The beer is finished, I mull about getting up. Fuck hanging around here sober. The door weighs a tonne closing it. The stairs wind around and around, and there’s an old elevator that fits only two people. It’s wooden doors and steel cage run up through the building.  On the ground floor the girl on the desk gives me a friendly nod. I’m out and blasted by a world of heat. My body enveloped in roaring sunlight, and car fumes.


The shop is empty and an Asian guy serves me. He watches a hyperactive Chinese soap opera, on an old small square TV. I look at it. Uninterested. Yet at the same time enthralled. I take my beers and go back to the hotel. The door weighs a tonne opening it and I put back on the air conditioning. I rub my eyes with tiredness. Cheap Ryanair flights at six in the morning are not good for your health. I take a beer from the white plastic bag.I sit down and open it up. There’s nothing on TV. There never is but I watch it anyway.


I wait on a text from Pilar. But it never comes.

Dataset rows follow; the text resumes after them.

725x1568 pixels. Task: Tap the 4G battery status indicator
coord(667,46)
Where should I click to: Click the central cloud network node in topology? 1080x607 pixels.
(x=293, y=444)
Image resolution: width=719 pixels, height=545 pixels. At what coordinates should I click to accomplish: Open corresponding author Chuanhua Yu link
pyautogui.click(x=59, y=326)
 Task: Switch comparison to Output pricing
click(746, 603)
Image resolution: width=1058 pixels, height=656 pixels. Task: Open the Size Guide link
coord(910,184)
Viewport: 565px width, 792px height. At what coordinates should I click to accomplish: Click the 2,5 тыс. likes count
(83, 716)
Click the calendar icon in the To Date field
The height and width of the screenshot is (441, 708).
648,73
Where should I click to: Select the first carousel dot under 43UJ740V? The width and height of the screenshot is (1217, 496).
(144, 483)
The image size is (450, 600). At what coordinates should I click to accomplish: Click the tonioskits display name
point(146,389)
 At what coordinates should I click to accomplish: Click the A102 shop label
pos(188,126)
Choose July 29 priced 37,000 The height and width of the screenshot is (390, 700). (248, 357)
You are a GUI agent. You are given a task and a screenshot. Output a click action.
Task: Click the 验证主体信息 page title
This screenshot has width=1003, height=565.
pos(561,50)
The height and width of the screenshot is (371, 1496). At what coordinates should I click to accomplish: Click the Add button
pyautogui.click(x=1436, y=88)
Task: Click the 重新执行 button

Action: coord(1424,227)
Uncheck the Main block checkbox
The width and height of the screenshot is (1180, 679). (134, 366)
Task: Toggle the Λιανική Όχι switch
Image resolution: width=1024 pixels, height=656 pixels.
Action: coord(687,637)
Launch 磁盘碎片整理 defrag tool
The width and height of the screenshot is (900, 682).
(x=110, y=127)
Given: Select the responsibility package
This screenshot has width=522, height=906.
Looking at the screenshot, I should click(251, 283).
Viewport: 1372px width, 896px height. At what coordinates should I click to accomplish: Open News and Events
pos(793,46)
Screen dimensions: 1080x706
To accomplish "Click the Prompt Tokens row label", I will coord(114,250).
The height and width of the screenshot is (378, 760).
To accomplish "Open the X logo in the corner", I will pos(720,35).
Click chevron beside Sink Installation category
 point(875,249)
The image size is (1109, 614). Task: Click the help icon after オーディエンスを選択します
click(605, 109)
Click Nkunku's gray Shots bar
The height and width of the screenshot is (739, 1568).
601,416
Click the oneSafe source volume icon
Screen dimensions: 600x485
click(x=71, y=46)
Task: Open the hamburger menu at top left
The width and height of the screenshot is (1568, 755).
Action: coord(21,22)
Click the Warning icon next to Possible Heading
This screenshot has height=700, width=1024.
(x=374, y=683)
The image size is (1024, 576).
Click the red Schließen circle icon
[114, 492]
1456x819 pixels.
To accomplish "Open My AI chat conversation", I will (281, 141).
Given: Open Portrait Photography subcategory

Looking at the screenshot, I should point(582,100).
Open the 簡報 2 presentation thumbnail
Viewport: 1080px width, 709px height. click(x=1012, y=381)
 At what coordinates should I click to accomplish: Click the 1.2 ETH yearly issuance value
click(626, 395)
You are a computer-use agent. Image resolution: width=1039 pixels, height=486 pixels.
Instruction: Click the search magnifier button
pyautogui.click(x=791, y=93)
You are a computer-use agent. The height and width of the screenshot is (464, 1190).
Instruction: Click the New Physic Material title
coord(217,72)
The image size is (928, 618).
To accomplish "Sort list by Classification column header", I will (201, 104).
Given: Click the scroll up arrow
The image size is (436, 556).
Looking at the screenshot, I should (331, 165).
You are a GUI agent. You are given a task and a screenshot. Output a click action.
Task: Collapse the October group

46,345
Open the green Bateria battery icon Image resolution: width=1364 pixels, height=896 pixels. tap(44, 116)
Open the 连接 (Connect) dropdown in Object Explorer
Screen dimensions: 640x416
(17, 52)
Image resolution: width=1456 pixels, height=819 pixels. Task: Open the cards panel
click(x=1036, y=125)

Declan Geraghty is a writer and poet from Dublin. He’s had short stories appear in Dublin in the Coming Times, edited by Roddy Doyle, and From the Plough to the Stars by Culture Matters. He’s had poetry published in the UK in the Brown Envelope Book by Alan Morrison. Declan will also feature in the upcoming poetry collection Cry of the Poor edited by Fran Lock. He is currently studying Creative writing and Media Production whilst working on his first novel and short story collection.


Of the short story featured here, Declan states:


‘The motivation behind the story, Waiting for Pilar, is addiction and hope. I think hope keeps people alive no matter what they're going through. People strive for a state of ecstasy through alcohol, but with addiction to alcohol it's as if you're chasing that sensation but it's only fleeting. You end up spending more time chasing it than you do feeling it and it becomes an idea more than a reality as time passes. The irony is you rarely feel ecstasy and just go around life feeling either depressed, anxious or hungover.’